Jesień już, już palą chwasty w sadach... Sialala oto trzy dziarskie plany na październik:
- Jesień pełną gębą. A moja gęba pełna pysznego ciasta drożdżowego własnego wypieku. Sezon na pichcenie niniejszym uważam za otwarty. Cieszy mnie, że moje dziecię w końcu zaczyna interesować się procesem powstawania posiłków, znaczy to, że czeka nas niezły ubaw przez parę kolejnych miesięcy (Świąteczne pierniczki, nadchodzimy!).

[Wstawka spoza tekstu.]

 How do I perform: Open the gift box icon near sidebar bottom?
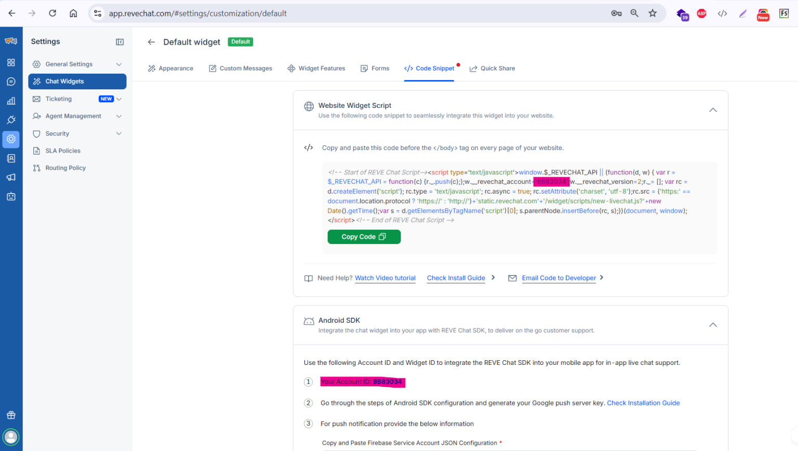click(x=11, y=415)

- Jesienią zawsze czuję motywację, żeby gotować coś z dynią i choć co roku doświadczam w tej dziedzinie epickich fail'i (że spolszczę), to przecież nie mogę pozwolić głupiej dyni wygrać. Zupa dyniowa to mój cel priorytetowy. MUSZĘ znaleźć w końcu znaleźć przepis, który nie będzie smakować jak rozwodnione ciasto dyniowe.

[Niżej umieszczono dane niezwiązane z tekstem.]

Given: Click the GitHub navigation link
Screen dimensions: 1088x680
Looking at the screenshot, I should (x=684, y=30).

- Last but not least, czyli mój plan na sport ekstremalny tej jesieni. Trzymajcie się foteli, bo kupuję wełnę, druty i nie zawaham się ich użyć. HA! I co jesień, łyso Ci? Takie mam zacne plany na najbliższe dwa miesiące. Bo od początku grudnia rusza u nas co roku sezon Świąteczny, którym już swoją drogą się jaram.
A Wy macie jakieś plany na październik?